▶ **STATED GOAL**:
Give the records below as a JSON list of strings, one string per line, with blank lines left out. Leave the pictures out of the answer.

▶ **RECORDS PROVIDED**:
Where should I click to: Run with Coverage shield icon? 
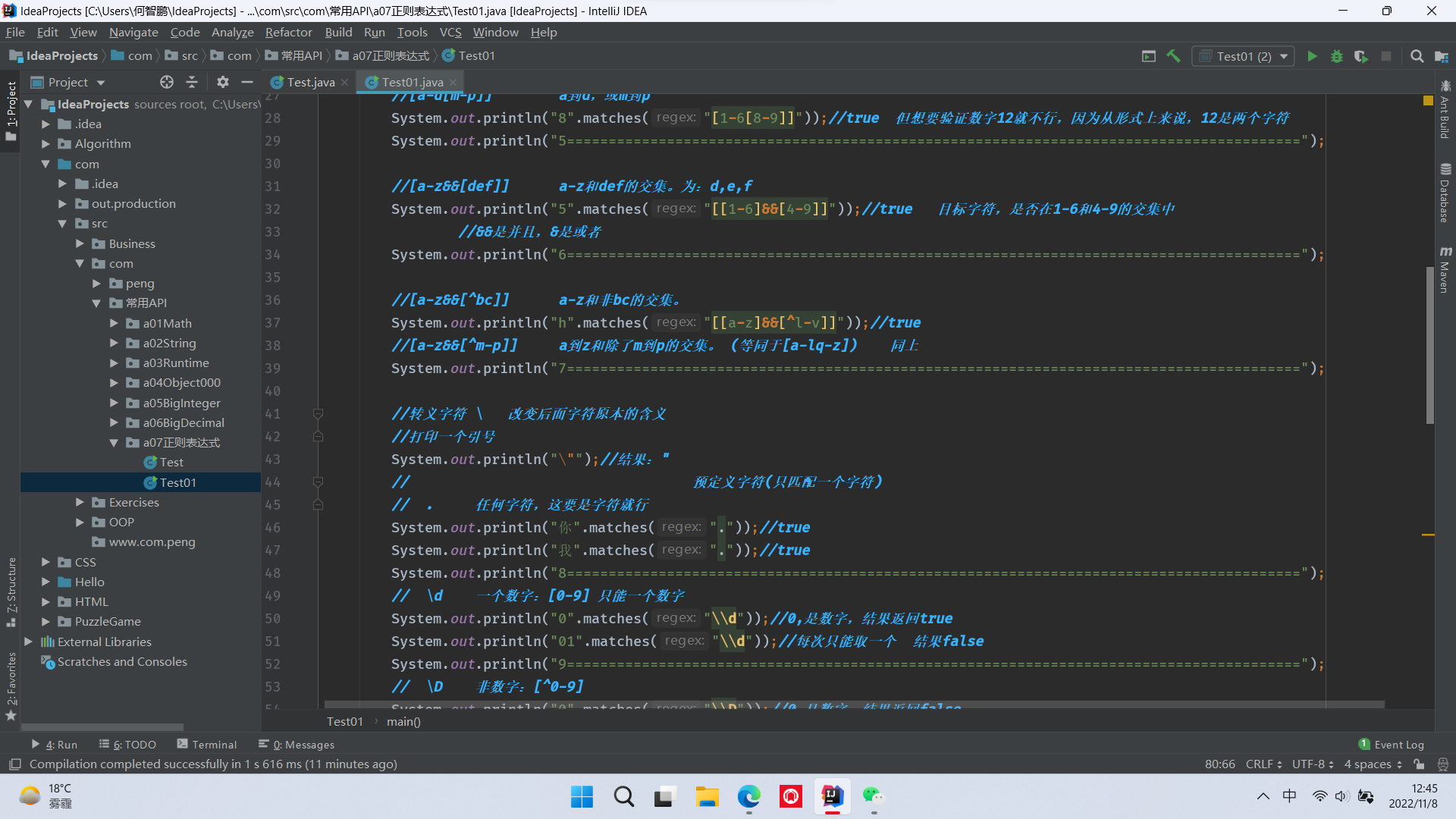coord(1360,56)
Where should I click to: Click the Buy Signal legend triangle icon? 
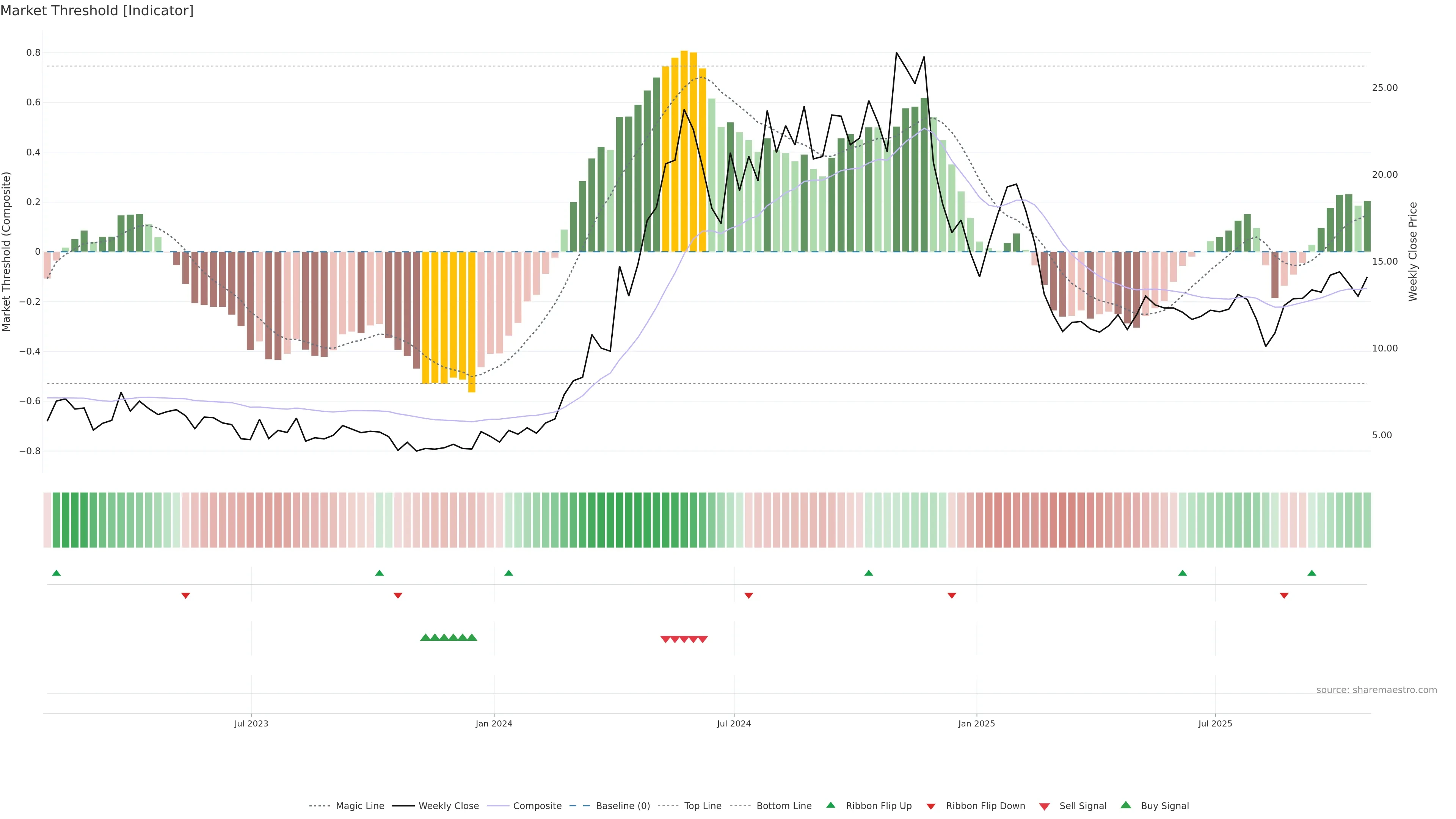point(1126,805)
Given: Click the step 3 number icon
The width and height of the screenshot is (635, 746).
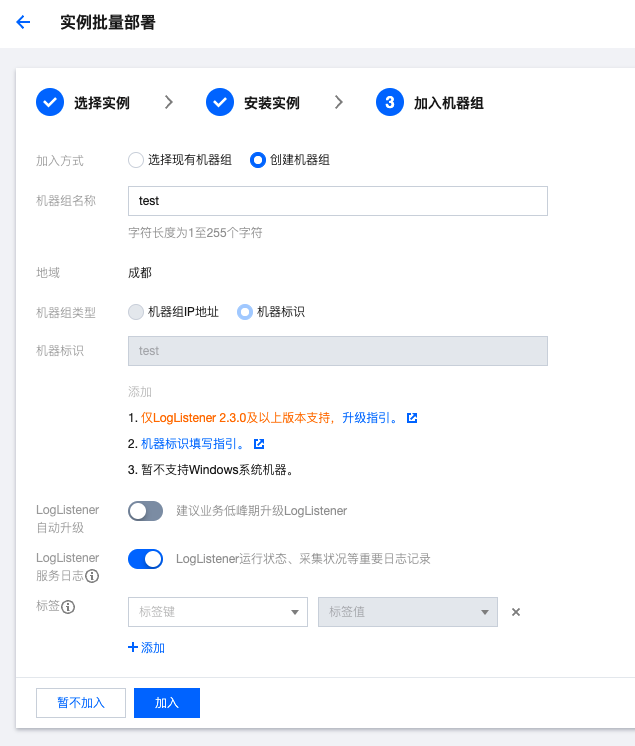Looking at the screenshot, I should 390,102.
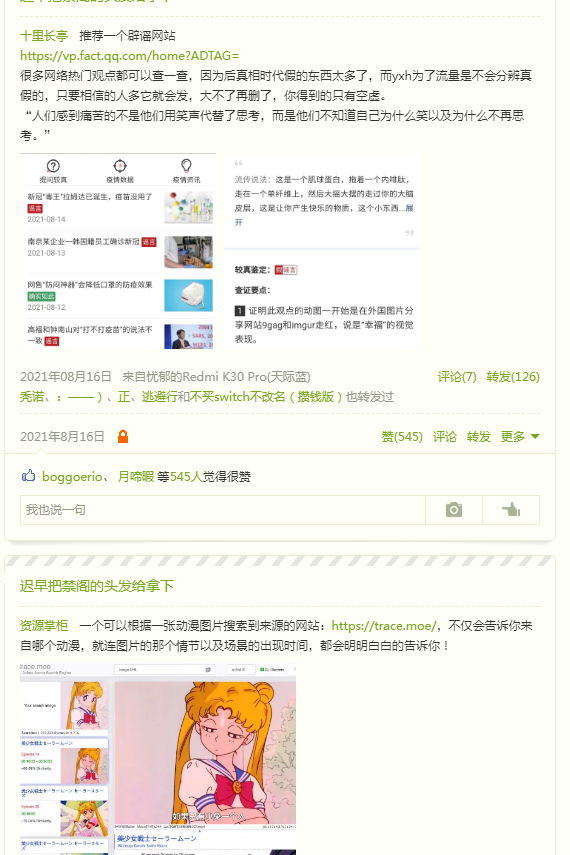Open the Sailor Moon screenshot thumbnail
Image resolution: width=570 pixels, height=855 pixels.
[158, 759]
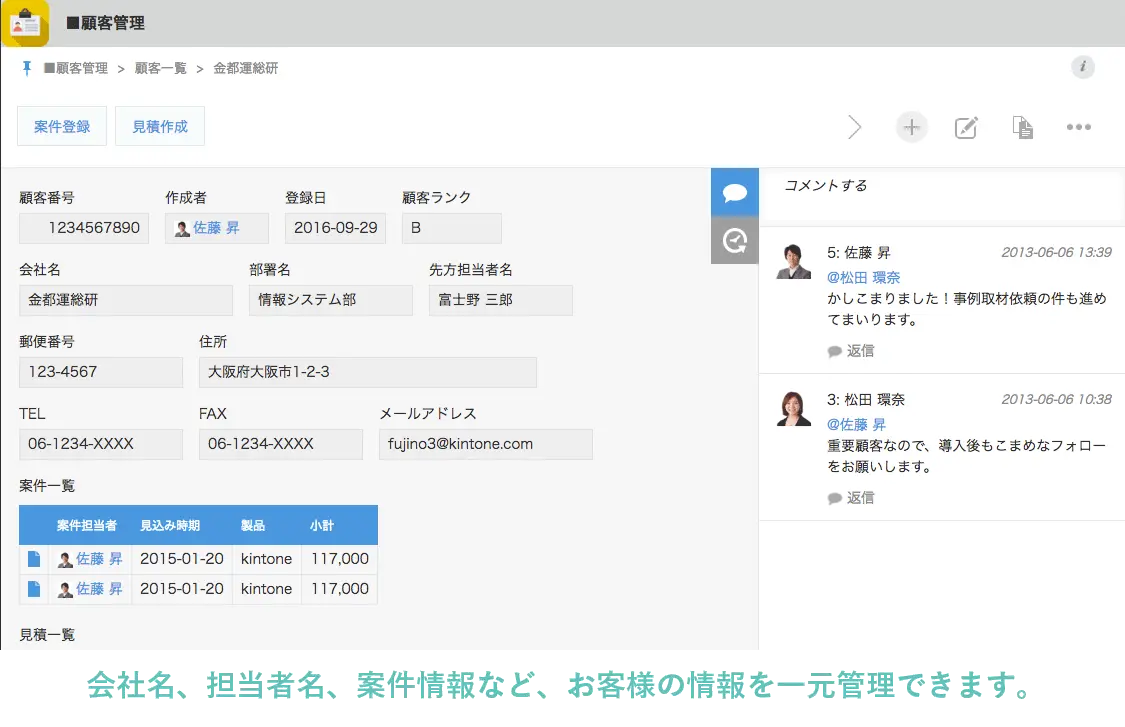Navigate to 顧客一覧 in breadcrumb
1125x727 pixels.
[x=161, y=69]
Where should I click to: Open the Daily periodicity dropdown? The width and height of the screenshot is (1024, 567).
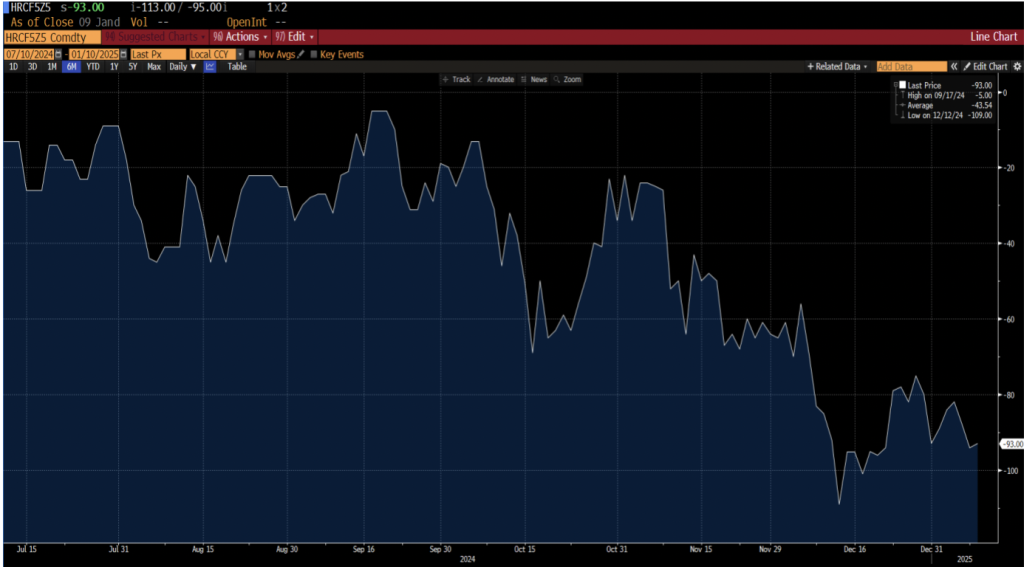tap(182, 67)
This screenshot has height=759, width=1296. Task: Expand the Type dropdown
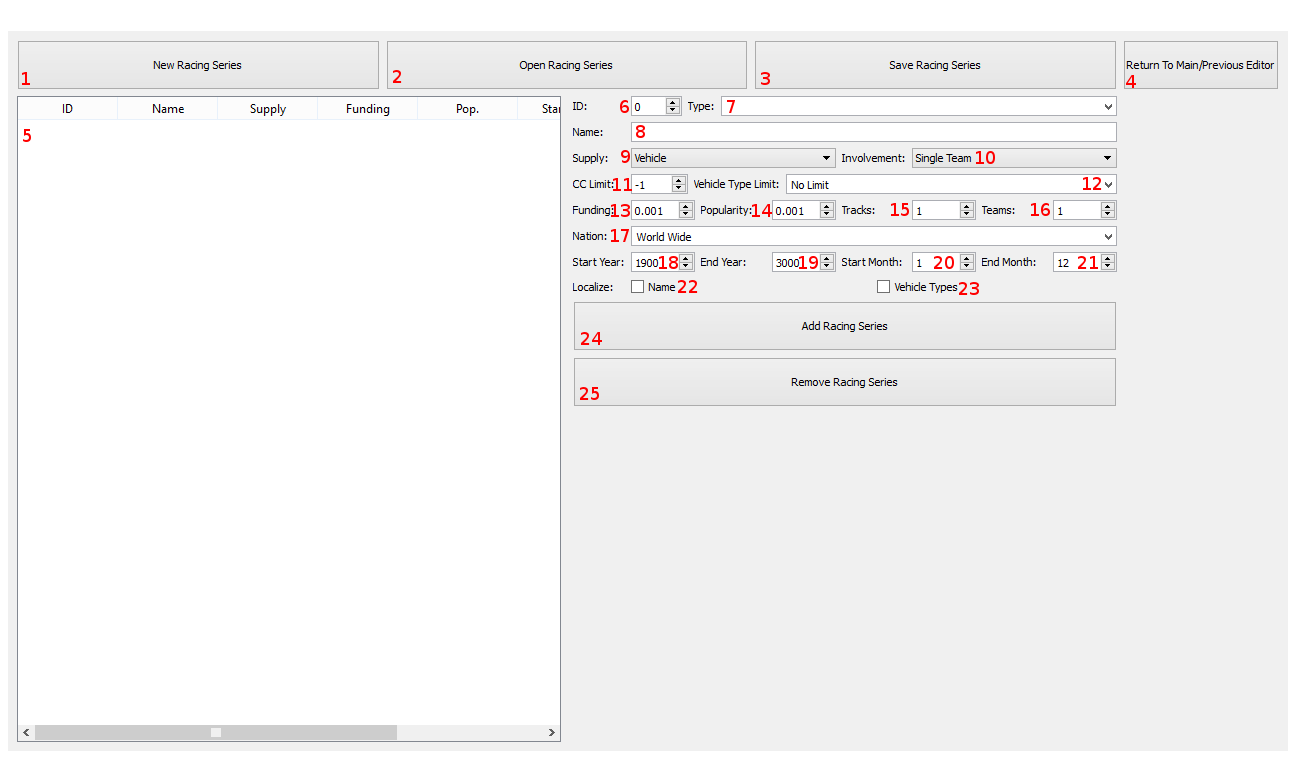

▶ **EXERCISE RESPONSE**:
[
  "Where should I click to: Run with Coverage shield icon? ",
  "coord(1360,56)",
  "Where should I click to: Click the Buy Signal legend triangle icon? ",
  "point(1126,805)",
  "Given: Click the step 3 number icon",
  "The width and height of the screenshot is (635, 746).",
  "Looking at the screenshot, I should 390,102.",
  "Open the Sailor Moon screenshot thumbnail",
  "Image resolution: width=570 pixels, height=855 pixels.",
  "[158, 759]",
  "Navigate to 顧客一覧 in breadcrumb",
  "1125x727 pixels.",
  "[x=161, y=69]",
  "Where should I click to: Open the Daily periodicity dropdown? The width and height of the screenshot is (1024, 567).",
  "tap(182, 67)",
  "This screenshot has height=759, width=1296. Task: Expand the Type dropdown"
]